Prenons le cas de figure de votre prédécès. Si votre conjoint2 souhaite, à un moment donné, vendre le logement familial, il aura besoin de l’autorisation de vos enfants. Le cas échéant, vos enfants auront droit aussi à une partie du prix de vente correspondant à la contrevaleur de leur part en nue-propriété dans ce bien (la valeur de l’usufruit et celle de la nue-propriété sont déterminées en fonction de l’âge du conjoint au moment de la vente). Si toutefois votre conjoint et vos enfants ne souhaitent pas procéder à un partage du prix de vente, ils peuvent toujours convenir de verser le montant de la vente sur un compte détenu en usufruit (pour votre conjoint) et en nue-propriété (pour vos enfants). Dans les deux hypothèses, la totalité du prix de vente ne reviendra pas à votre conjoint.

Si vous souhaitez garantir un maximum de sécurité et de confort à votre conjoint dans le cadre de la transmission du logement familial à votre décès, il est possible de convenir qu’il en reçoive une part plus importante que l’usufruit légal prévu par la loi. À cette fin, plusieurs options s’offrent à vous.

Protection via un testament

Vous pouvez rédiger un testament donnant la possibilité à votre conjoint de choisir lui-même le pourcentage de votre part du logement familial qu’il souhaite recevoir en pleine propriété, voire en usufruit ou en nue-propriété.

Ainsi, si votre conjoint décide, sur la base de ce testament, de recueillir l’intégralité du logement familial en pleine propriété, il en devient plein propriétaire. Cela lui permet dès lors de conserver le contrôle total sur ce bien et de prendre seul les décisions relatives à ce bien. Il peut donc vendre ce logement sans l’accord des enfants ni l’octroi à ces derniers d’une partie du prix de vente. Dans un tel scénario, le conjoint survivant dispose d’une sécurité et d’un confort maximums. En outre, vu que la part recueillie par le conjoint survivant est exempte de droits de succession dans les trois régions, l’attribution de la totalité du logement en pleine propriété permet d’optimiser au maximum cet avantage fiscal dans le chef de votre conjoint.

Par contre, s’il devient plein propriétaire du logement familial, la pression successorale à son décès augmentera3 dans sa succession s’il ne prend pas de mesures avant son décès. En outre, les enfants courent le risque de voir leur parent « dilapider » le prix de vente si celui-ci vend le logement avant son décès. Pour faire face à cette situation, vous pouvez, dans votre testament, attribuer le logement familial en pleine propriété (en partie ou totalement) à votre conjoint tout en prévoyant en parallèle un legs de residuo4 en faveur de vos enfants. Grâce à ce dernier, vos enfants recevront votre part dans le logement familial au décès de votre conjoint.

- DONNÉES FOURNIES
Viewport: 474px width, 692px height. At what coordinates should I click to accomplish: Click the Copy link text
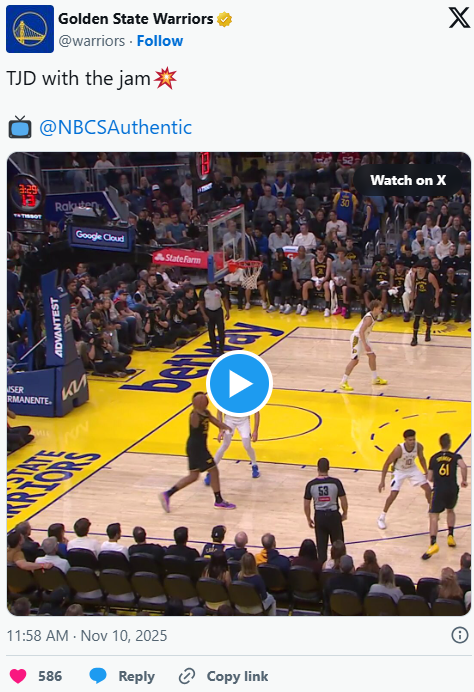coord(237,676)

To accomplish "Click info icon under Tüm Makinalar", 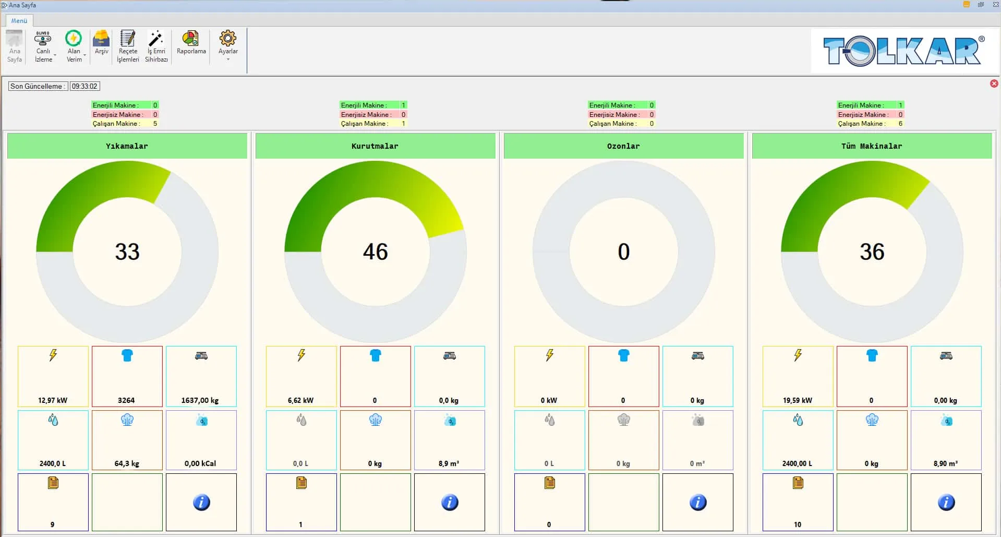I will (x=946, y=502).
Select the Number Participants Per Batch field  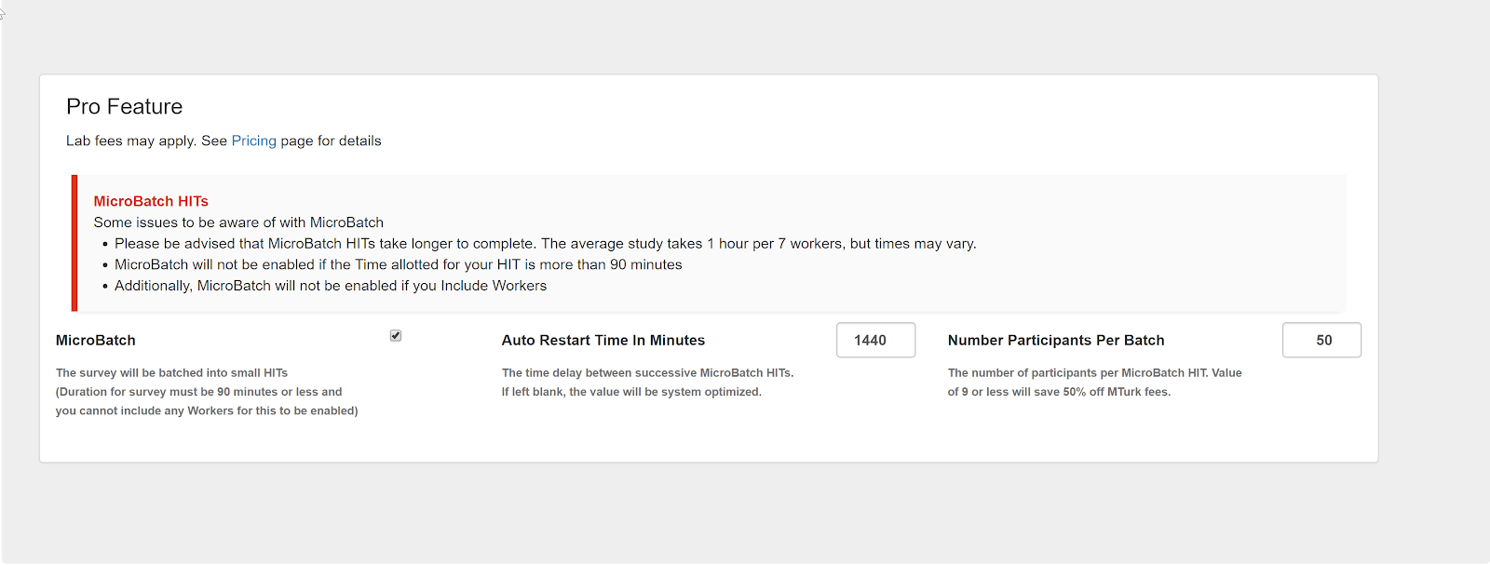pyautogui.click(x=1321, y=340)
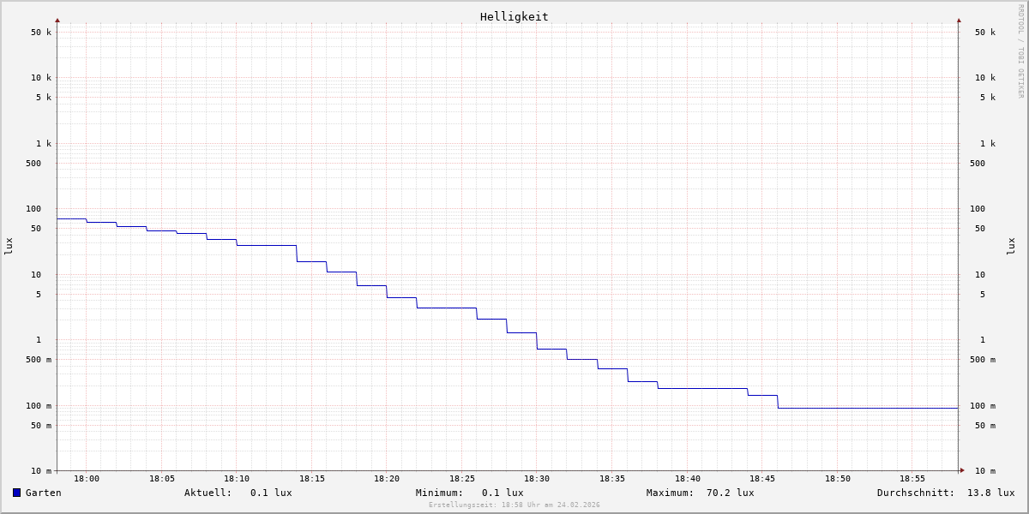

- CONSIGNE A
Recopiez mot pour mot tout le passage du texte sur le logement familial, depuis « Prenons le cas » jusqu'à « à votre conjoint. ».
- CONSIGNE B
D'après le texte sur le logement familial, en fonction de quoi sont fixées la valeur de l'usufruit et celle de la nue-propriété lors d'une vente ?

- RÉPONSE ATTENDUE A
Prenons le cas de figure de votre prédécès. Si votre conjoint2 souhaite, à un moment donné, vendre le logement familial, il aura besoin de l’autorisation de vos enfants. Le cas échéant, vos enfants auront droit aussi à une partie du prix de vente correspondant à la contrevaleur de leur part en nue-propriété dans ce bien (la valeur de l’usufruit et celle de la nue-propriété sont déterminées en fonction de l’âge du conjoint au moment de la vente). Si toutefois votre conjoint et vos enfants ne souhaitent pas procéder à un partage du prix de vente, ils peuvent toujours convenir de verser le montant de la vente sur un compte détenu en usufruit (pour votre conjoint) et en nue-propriété (pour vos enfants). Dans les deux hypothèses, la totalité du prix de vente ne reviendra pas à votre conjoint.

- RÉPONSE ATTENDUE B
En fonction de l'âge du conjoint au moment de la vente.